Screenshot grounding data
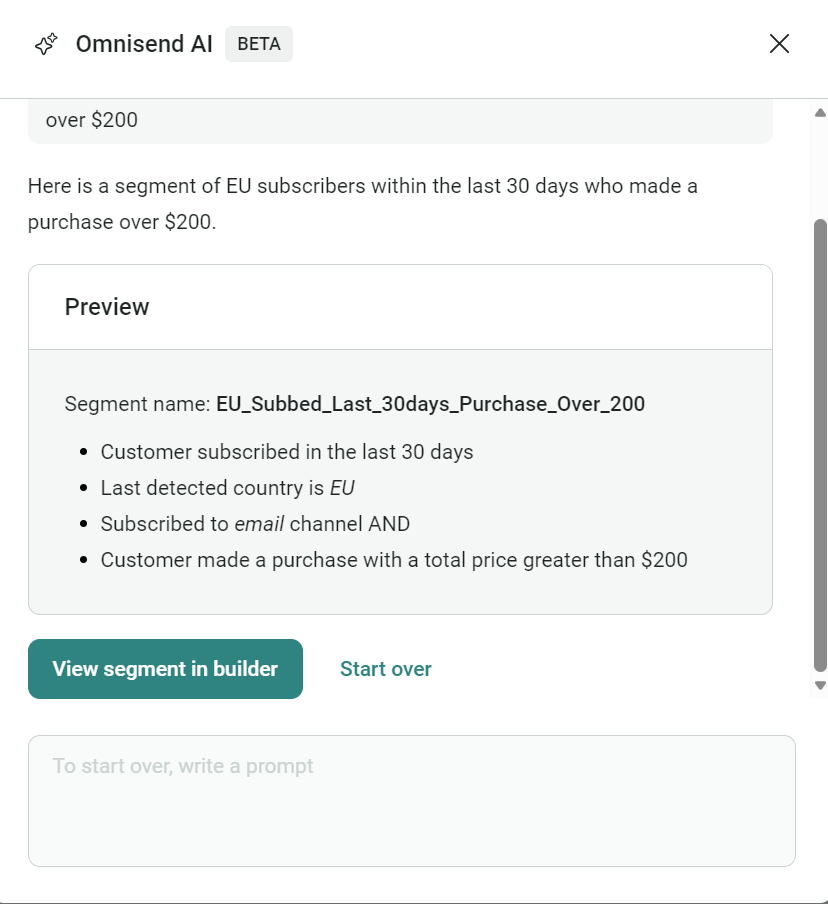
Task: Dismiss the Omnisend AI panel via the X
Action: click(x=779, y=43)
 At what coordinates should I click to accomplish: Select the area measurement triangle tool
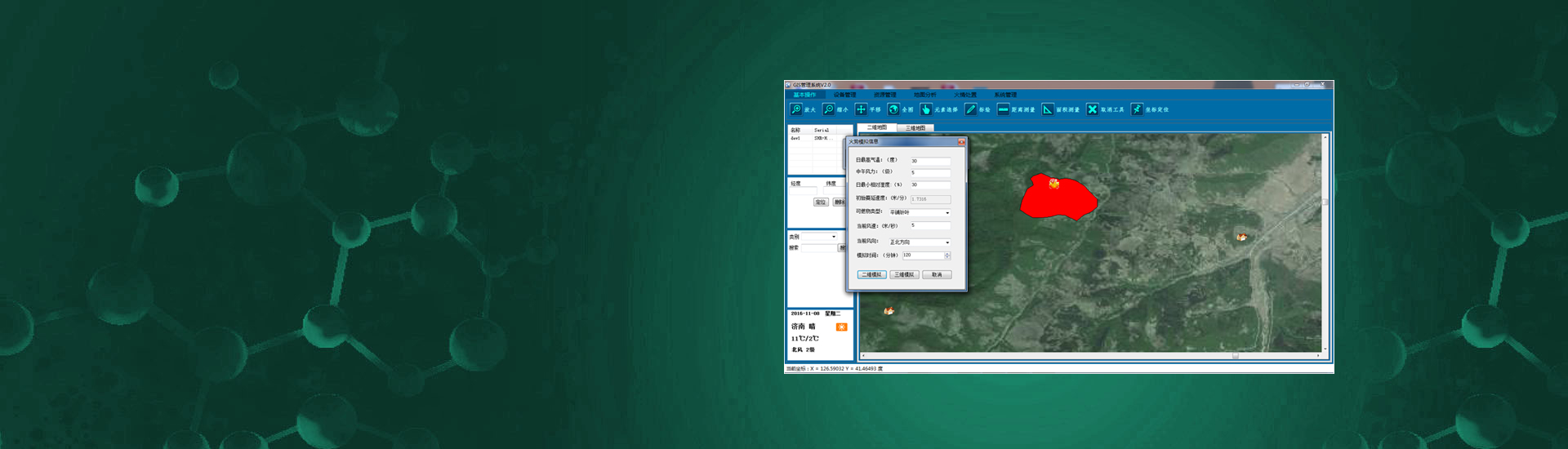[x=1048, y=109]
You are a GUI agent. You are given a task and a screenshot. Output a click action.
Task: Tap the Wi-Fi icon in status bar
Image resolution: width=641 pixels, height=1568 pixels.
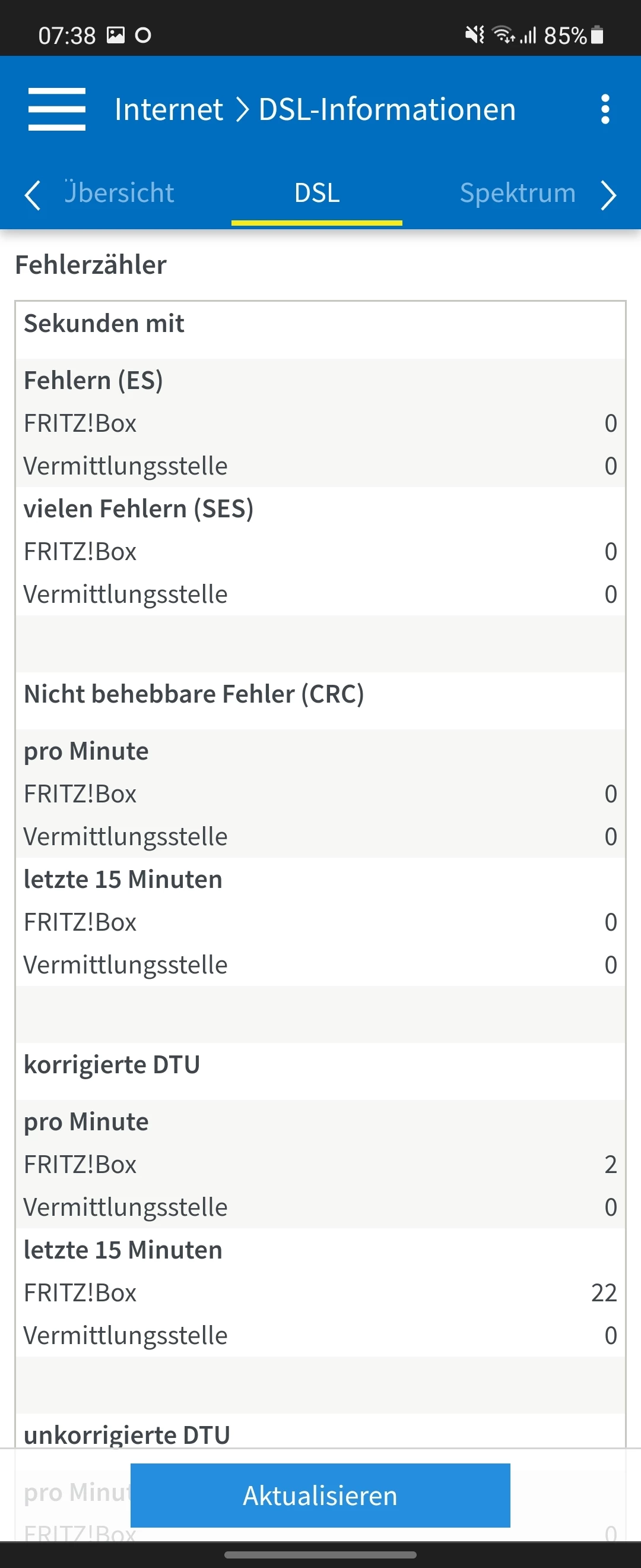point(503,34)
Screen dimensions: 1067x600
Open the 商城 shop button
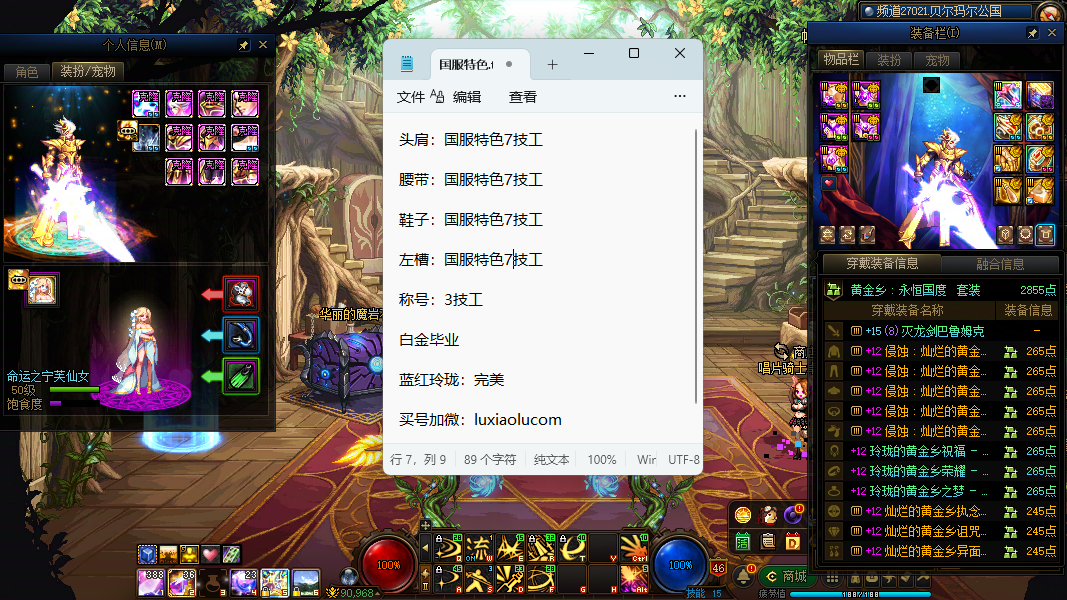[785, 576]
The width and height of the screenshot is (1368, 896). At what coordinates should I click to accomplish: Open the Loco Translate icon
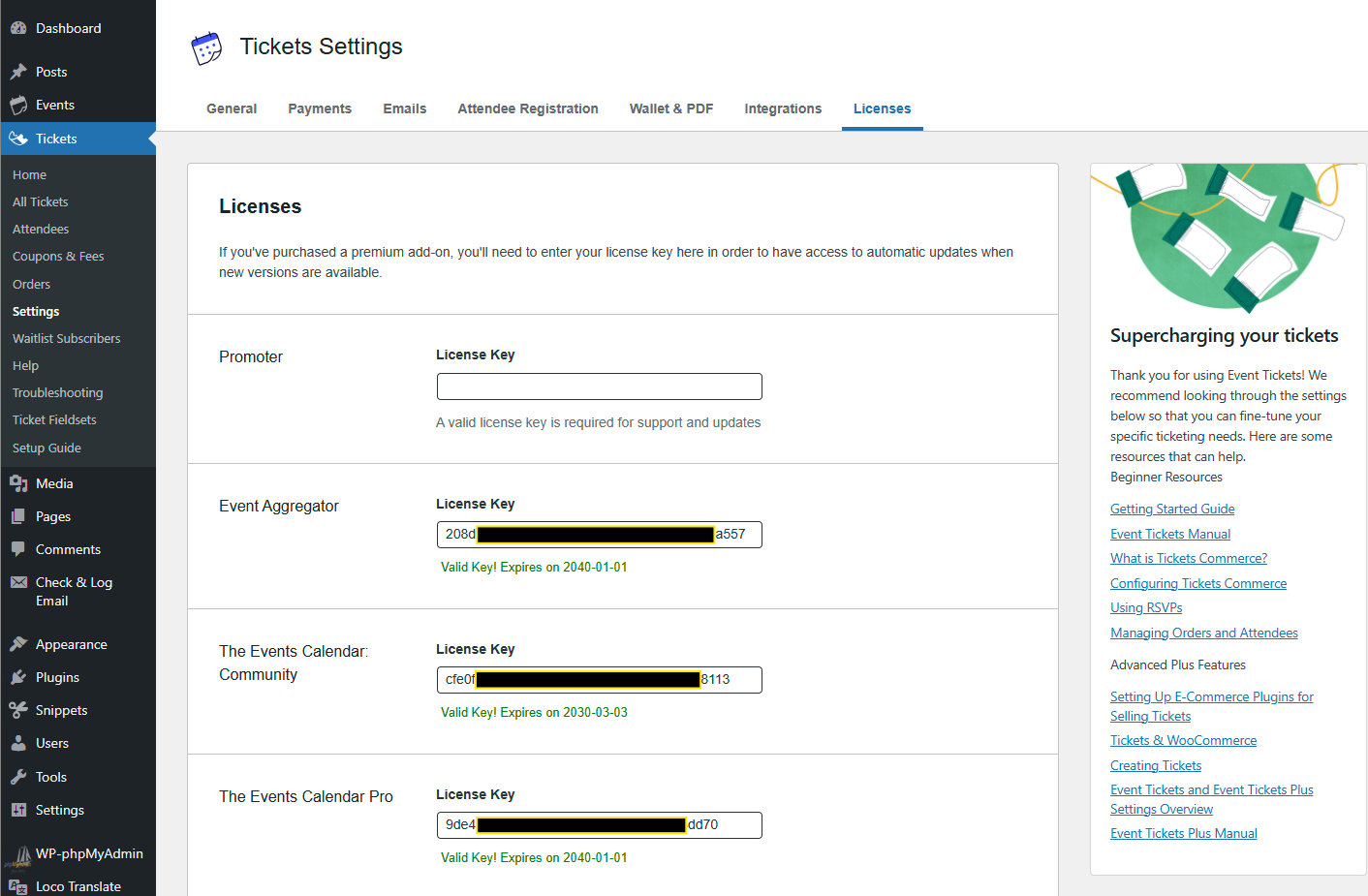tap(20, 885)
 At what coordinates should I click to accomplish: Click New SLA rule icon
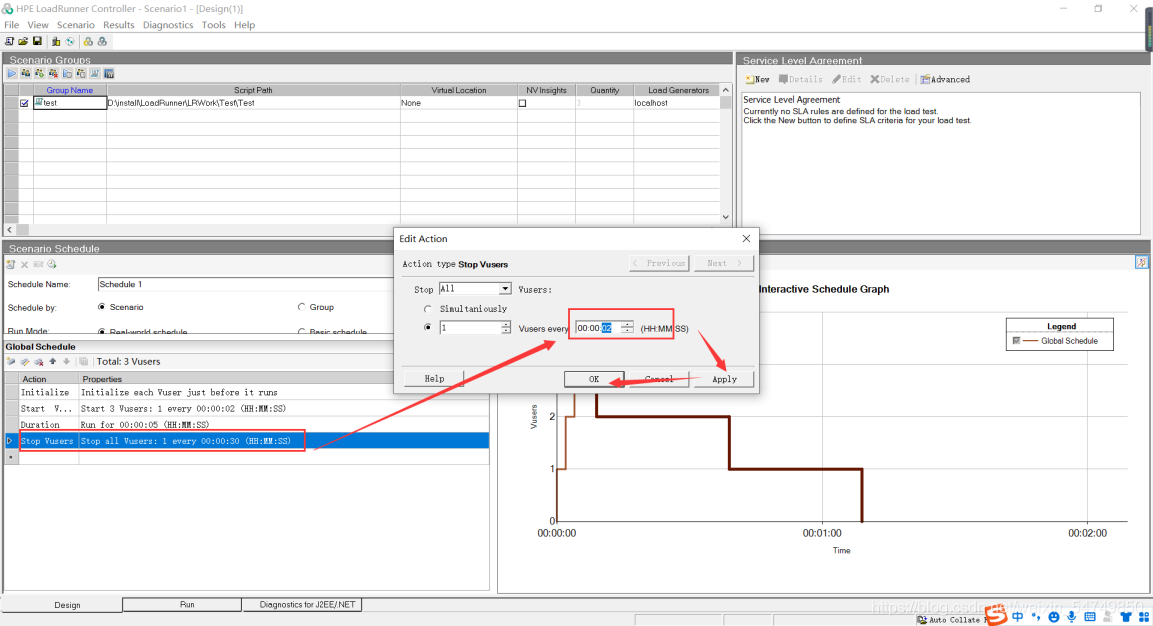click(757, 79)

What to do
A verbatim copy is needed of the lines running from the line with "Open the 商城 shop button" to the end of the data above, both included. Keep the pictures out of it.

Output for this task
Open the 商城 shop button
[785, 576]
The width and height of the screenshot is (1368, 896). At what coordinates should I click to accomplish: Open the Loco Translate icon
tap(20, 885)
 At what coordinates should I click to accomplish: Click New SLA rule icon
click(757, 79)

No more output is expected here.